这样胡思乱想着,美珠不觉傻笑起来,一点没注意身旁的卡宾在偷偷注视她。
“喂,你能不能正常一点啊!不要吓到我,我可是第一次陪女生这么晚出来。”卡宾神情似乎有些慌张。
“切,别骗人了。像你这样的男生,”美珠不屑地打量身旁的卡宾,令卡宾有些不适,额头直冒冷汗,“怎么可能!当我是三岁小孩啊?我告诉你,别看我稍微寒酸了点,但也是情场老手了,并且研究的资料满满一屋子。不仅如此啊……”美珠这样滔滔不绝地说着,也不知道自己究竟为何讲述这些了,大概把卡宾想象成色魔一样危险的人物正为此坐着最后挣扎吧。
“喂,你到底在说什么?我,有那么可怕吗?咱们怎么说也算是老朋友了吧,没必要这么恶毒的诋毁人家吧?喂,美珠,你到底是怎么想的啊!”卡宾简直无可奈何到极点了,本来打算好好照顾美珠留下一点不错的印象,可是现在看来,再怎么尽心尽力也是徒劳,原来自己早已经被美珠贴了这样的标签了。
“我,我,我……究竟说了些什么啊?”连美珠自己都在怀疑了,卡宾自然也就不放在心上了,想必女孩的心事很难猜吧。其实美珠自己也想给卡宾留下一点好印象,这样极力辩解,只是不想卡宾把她想象成随便的女孩,这样会不会招人反感。可是如今看来,美珠已经开始让卡宾反感了吧。
几度轮回(七)
在车上发生这么尴尬的事情,完全在两个人意料之外。此刻解释什么也没有,恐怕会越解释越混乱。卡宾打开收音机,让气氛稍稍平静一下。

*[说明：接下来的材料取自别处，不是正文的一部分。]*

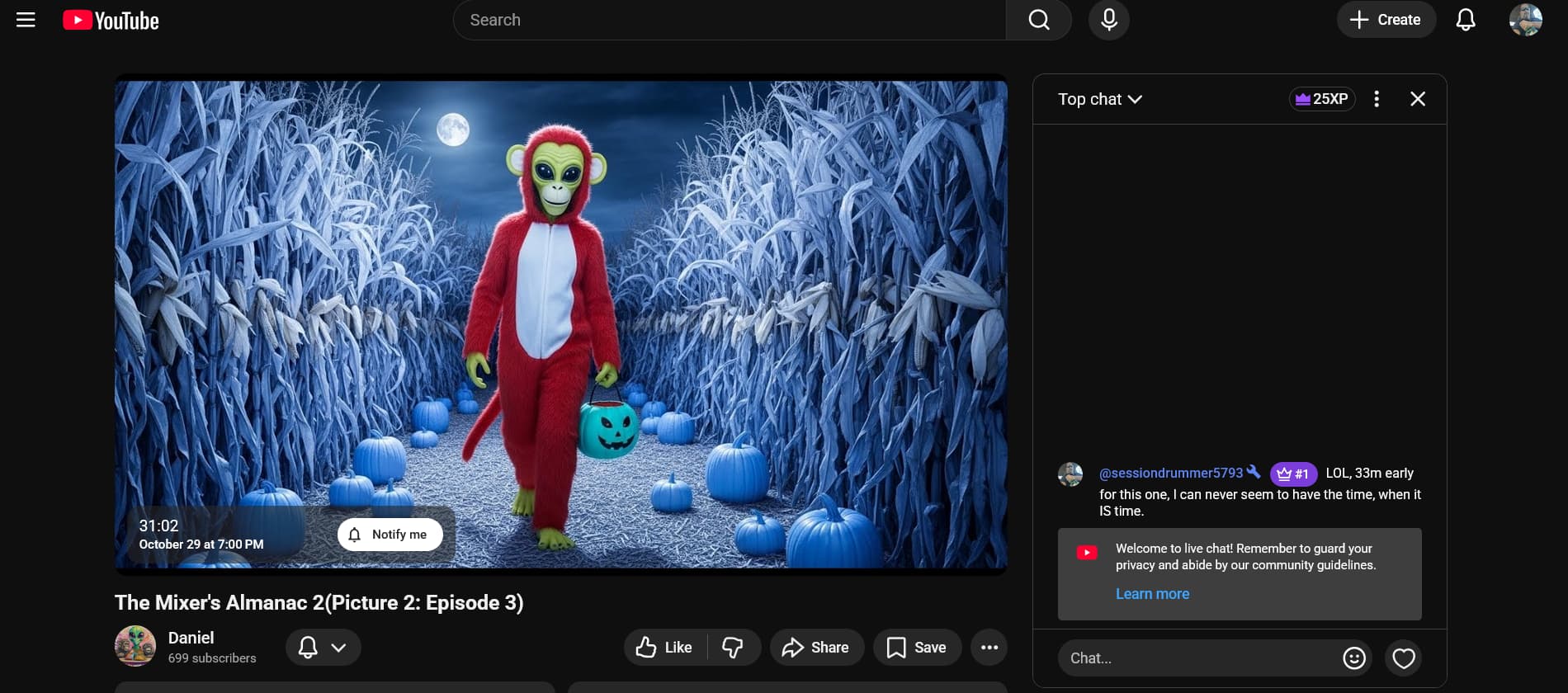Viewport: 1568px width, 693px height.
Task: Follow the Learn more link
Action: pyautogui.click(x=1152, y=594)
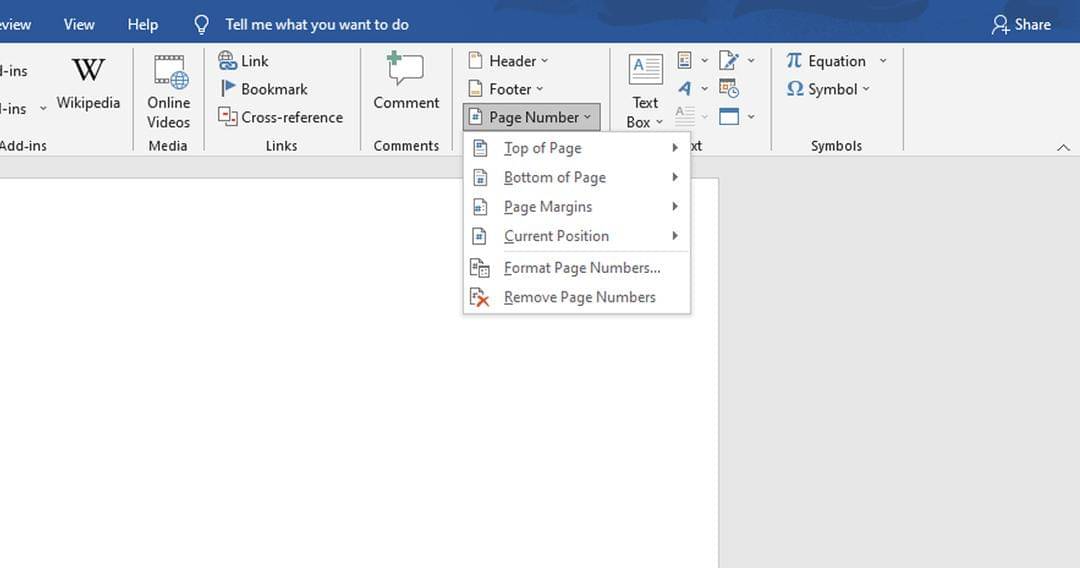The image size is (1080, 568).
Task: Select Remove Page Numbers
Action: click(580, 297)
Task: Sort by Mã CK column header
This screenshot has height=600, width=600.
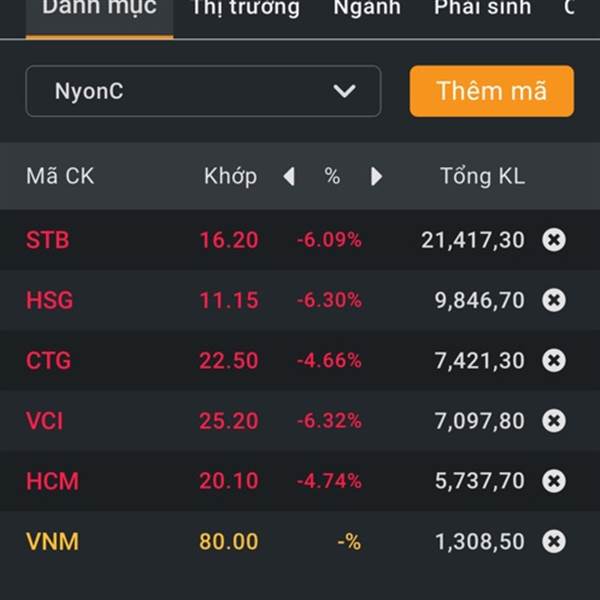Action: tap(60, 176)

收音机里发出令人愉悦的声音,仿佛外面飘起鹅毛大雪,人们急忙钻进车厢,让身体渐渐暖和起来,顺便收听广播,享受自由自在的生活。
那样的生活,大概就是美珠一直幻想的那种生活吧。生活节奏虽然简单,但是十分温馨,好像可口的饭菜,更容易让人接受。每天工作下班,可以坐进一家人团聚的车厢,看老公脸上疲惫的表情,看孩子无忧无虑发泄着过剩的情绪。经过每天必经的便利店,偶尔下车采购一些必需品。天气冷了,抱着物品满载而归,钻进车厢第一句话有人倾听自己的诉求。
啊,生活总让人不免产生许多美好的幻想,可是也总一件件令人感到失望。
曾经和秉泽的恋情多么令美珠期待啊,美好的生活似乎离美珠如此之近,甚至可以说一步之遥。可是真正努力朝前走的时候,就会发现前面是怎样泥泞的路面啊,简直折腾的人不想浪费生命。即便自己最后坚持着,可是爱着的人竟然把你贬低的一文不值。

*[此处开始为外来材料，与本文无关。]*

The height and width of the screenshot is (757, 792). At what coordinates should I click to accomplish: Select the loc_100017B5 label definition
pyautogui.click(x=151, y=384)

记得不是母亲说过吗,阶级地位是很重要的,所以人们才会如此拼命的向上,人心也变得扑朔迷离了。想想看,离开了那种上层阶级的威逼未尝不好,或许更加美好的生活正在前方等待着美珠也说不定呢!
活着,总会有好事情发生的。嗯!美珠忽然想起樱桃小丸子的一句话,觉得动画世界就如童话般美好。
“呀,现在凌晨两点了吗?”美珠听见广播这样说,惊讶的眼珠子都要蹦出来了。